Task to carry out>
Would you please repeat exactly the lines from the one containing "600x700 pixels." to the end of the records, both included, and leave out the rest?

Entries shown>
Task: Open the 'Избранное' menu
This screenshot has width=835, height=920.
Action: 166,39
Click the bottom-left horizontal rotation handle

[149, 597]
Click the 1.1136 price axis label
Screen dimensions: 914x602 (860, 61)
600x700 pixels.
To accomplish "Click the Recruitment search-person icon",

Solution to this problem>
600x700 pixels.
To accomplish "Click the Recruitment search-person icon",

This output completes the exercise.